Perspective was made available for download for free on December 12, 2012. Development for the game began as a junior year school project in May 2011. None of the people working on the game were able to work on it full-time. Several developers had different goals when developing the game:

We stumbled upon the core mechanics behind Perspective pretty early on. Our goal was to create a game that explores those mechanics in new and interesting ways. From the start we knew that this is a game that would have a lot of challenges. These challenges ranged from getting the core technology working to designing the game in such a way that carefully balanced between difficulty and approachability.
— Pohung Chen

My goal from the start was to make fun puzzles with the mechanic. It sounds weird, but the mechanic is "overpowered" in a lot of ways. The player could potentially break a lot of puzzles with the mechanic, so I had to strike a balance between limiting the player and letting them roam free.

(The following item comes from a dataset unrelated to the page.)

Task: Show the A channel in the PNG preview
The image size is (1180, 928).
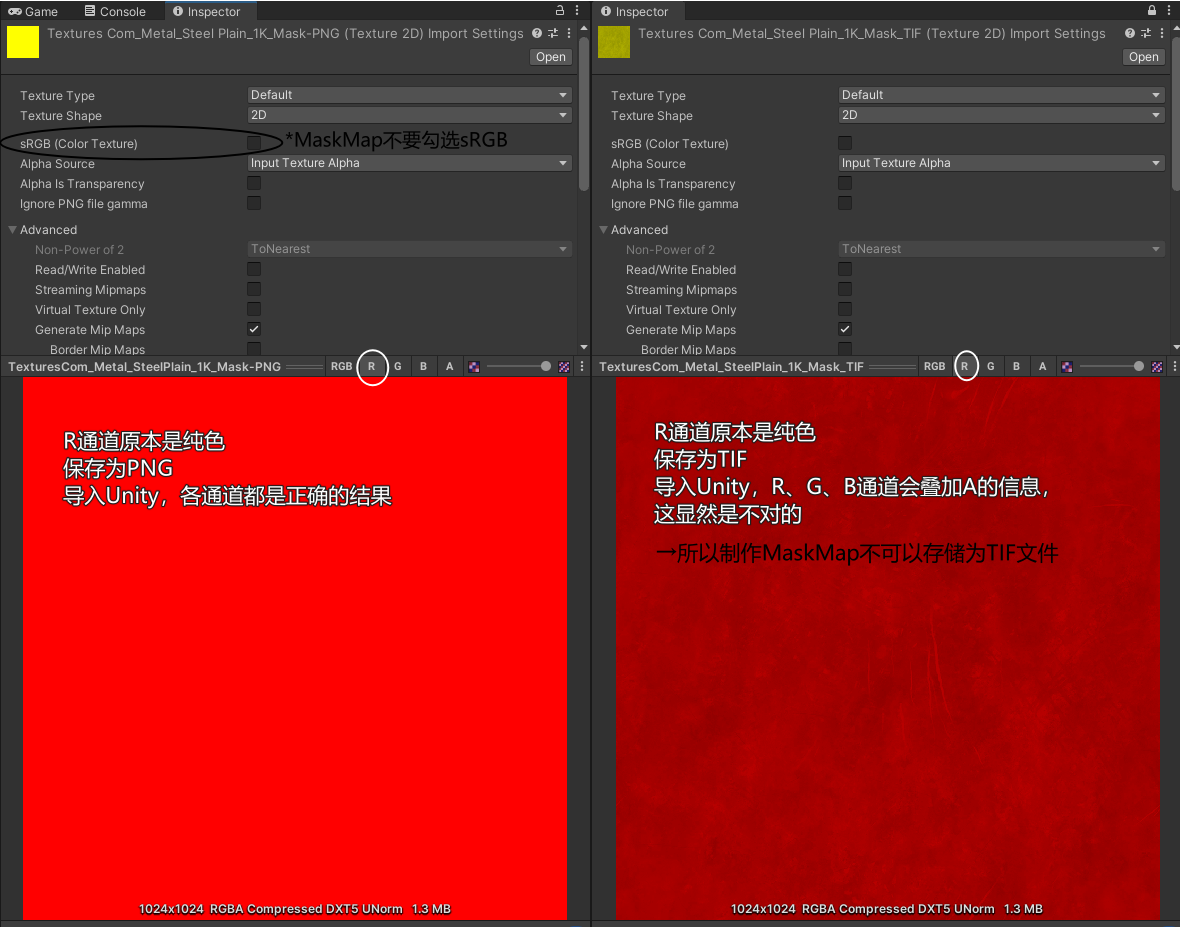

The other goal I have had with the level design is to keep the game from being reflex-intensive. Yes, you do control a platforming character, but the player should never feel like they are performing a platforming challenge. The goal is for all of the levels to be focused on the puzzle-solving.
— Logan Fieth

The game was heavily inspired by Portal and borrows the tagline "Can you think with perspective?" from the game as well as the orange and blue color scheme. Other inspiration for level design came from Braid.

== Reception ==
The game was praised by PC Gamer as "mind-bending". Indie Game Magazine praised it as "mind-blowing" and "excellent", and Blame It On The Voices called it "revolutionary". Rock, Paper, Shotgun called it "remarkably clever[,] not just in the idea itself ... but in the construction of the puzzles which make use of that concept." According to Eurogamer, "Perspective looks to be an innovative puzzle/platformer". Gamezebo gave the game 5 out of 5, stating "the controls are spot on, the puzzles are consistently glorious, and it's all wrapped up in a neat little package."

At the 2013 Independent Games Festival, Perspective was a finalist in the Technical Excellence category.